A points race is a mass start track cycling event involving large numbers of riders simultaneously on track. It was an Olympic event for men from 1984 to 2008 and for women from 1996 to 2008. Since 2012, the points race has been one of the omnium events in the Olympics.

==Description ==
The races are run over 40 km for men and 25 km for women in UCI championships. A sprint is held every ten laps, with 5, 3, 2, and 1 point(s) being awarded to the top four finishers in each sprint. The winner of the race is the one to have the most points at the end of the race. In addition to the sprints, any riders managing to lap the main field are awarded an extra 20 points. This is therefore a popular way of gaining the points required to win the race and leads to many such attempts to gain a lap during the race.

Different tactics can be employed to win the race. Some riders may sit back in the main bunch conserving energy, only attacking for the sprints to gain points. Other riders may attempt to gain the lead early on in the race and try to defend the advantage. The most common breakaways seen in the points race are groups of two to five riders, sharing the work to enable them to gain a lap. Although it is a difficult feat to gain the lap on your own, it is not uncommon for the top riders to be able to do this in order to win the race.
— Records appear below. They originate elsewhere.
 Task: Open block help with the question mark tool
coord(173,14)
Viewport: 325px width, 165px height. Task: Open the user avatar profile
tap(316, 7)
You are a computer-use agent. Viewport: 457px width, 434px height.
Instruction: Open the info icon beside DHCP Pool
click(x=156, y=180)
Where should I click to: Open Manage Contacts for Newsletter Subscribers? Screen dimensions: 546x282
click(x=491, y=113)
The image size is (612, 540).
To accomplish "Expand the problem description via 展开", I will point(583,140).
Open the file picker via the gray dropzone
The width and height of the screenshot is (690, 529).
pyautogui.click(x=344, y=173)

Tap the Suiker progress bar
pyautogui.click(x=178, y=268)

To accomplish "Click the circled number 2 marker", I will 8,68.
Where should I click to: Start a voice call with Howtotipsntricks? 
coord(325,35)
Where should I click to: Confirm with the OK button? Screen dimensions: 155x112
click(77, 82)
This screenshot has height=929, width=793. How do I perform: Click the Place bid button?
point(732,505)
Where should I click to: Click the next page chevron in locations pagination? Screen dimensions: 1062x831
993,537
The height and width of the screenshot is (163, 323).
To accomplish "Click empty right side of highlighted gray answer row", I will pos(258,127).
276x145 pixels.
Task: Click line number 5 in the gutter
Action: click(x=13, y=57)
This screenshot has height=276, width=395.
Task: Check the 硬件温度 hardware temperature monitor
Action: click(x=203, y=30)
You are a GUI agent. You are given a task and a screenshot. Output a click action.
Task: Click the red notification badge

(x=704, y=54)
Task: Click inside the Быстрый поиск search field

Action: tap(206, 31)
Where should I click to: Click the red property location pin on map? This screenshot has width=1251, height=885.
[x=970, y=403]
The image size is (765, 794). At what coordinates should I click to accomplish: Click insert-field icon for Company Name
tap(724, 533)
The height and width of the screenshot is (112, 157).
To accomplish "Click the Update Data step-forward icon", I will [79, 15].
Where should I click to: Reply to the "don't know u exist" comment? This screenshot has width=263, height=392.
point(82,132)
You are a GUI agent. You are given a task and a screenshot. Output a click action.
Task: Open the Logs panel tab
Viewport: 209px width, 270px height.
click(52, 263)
At the Olympic Games and World Championships qualification is determined by performance at the World Cup Classics events throughout the season. At the World Cup Classics meetings two heats usually take place to decide qualification for the final. These are commonly half the race distance of the final.

==Variations==

===The Snowball===

The snowball is a variation on the points race where every sprint, only the first-place finisher is awarded any points. The number of points awarded increases with each sprint: the first sprint gives one point, the second gives two points, the third gives three points, etc. The sprints are also more frequent than in the normal points race, and can happen every lap or every two laps. In the case of a tie, the order of the final sprint is used to break the tie.

===Point-a-Lap or Course Des Primes===

The point-a-lap (course de primes), as its name would imply, a variation on the points race where a single point is awarded to the first rider to finish each lap. Typically more points are awarded on the final lap, going several riders deep.

===Tempo===

The tempo race is the second event of the new Omnium format. It lasts 7.5 km (30 laps on a 250-m-track) for women and 10 km (40 laps on a 250-m-track) for men. During this race one point is awarded to the first rider each lap from the end of the fifth lap. If a rider gains a lap, they score 20 points; if a rider loses a lap, they lose 20 points.